Saved data entries:
⟨
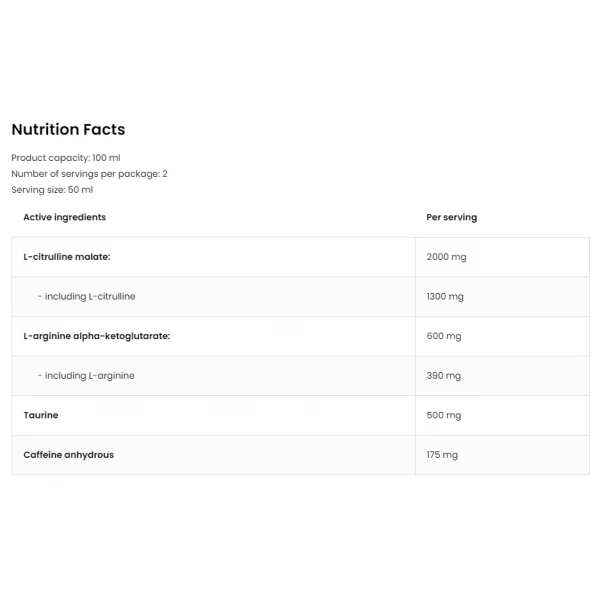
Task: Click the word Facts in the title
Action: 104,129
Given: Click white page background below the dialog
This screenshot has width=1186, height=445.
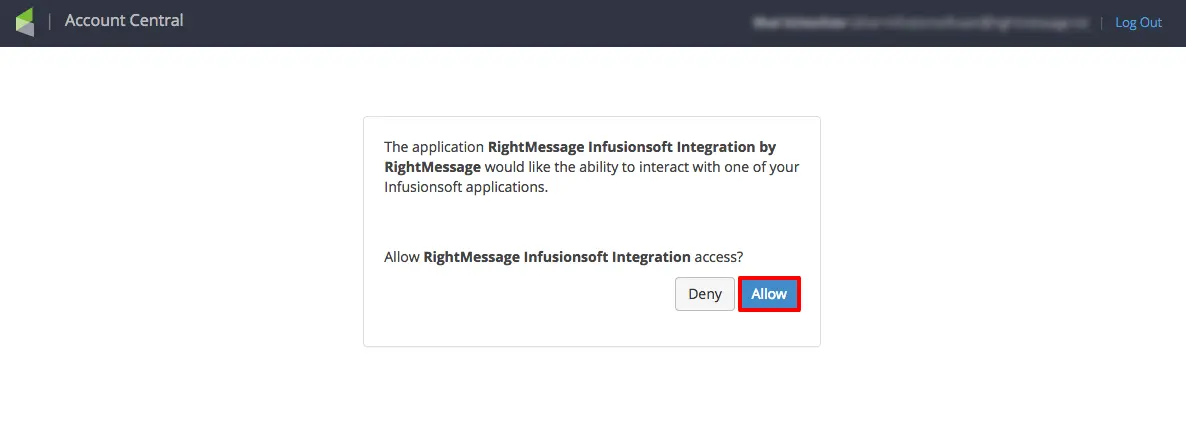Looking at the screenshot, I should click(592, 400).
⟩
Work order:
Give back, word for word, the lines from the line that contains "Given: Click white" through the last line of the records, with no pictures and nothing else.

Task response:
Given: Click white page background below the dialog
This screenshot has width=1186, height=445.
Looking at the screenshot, I should click(592, 400).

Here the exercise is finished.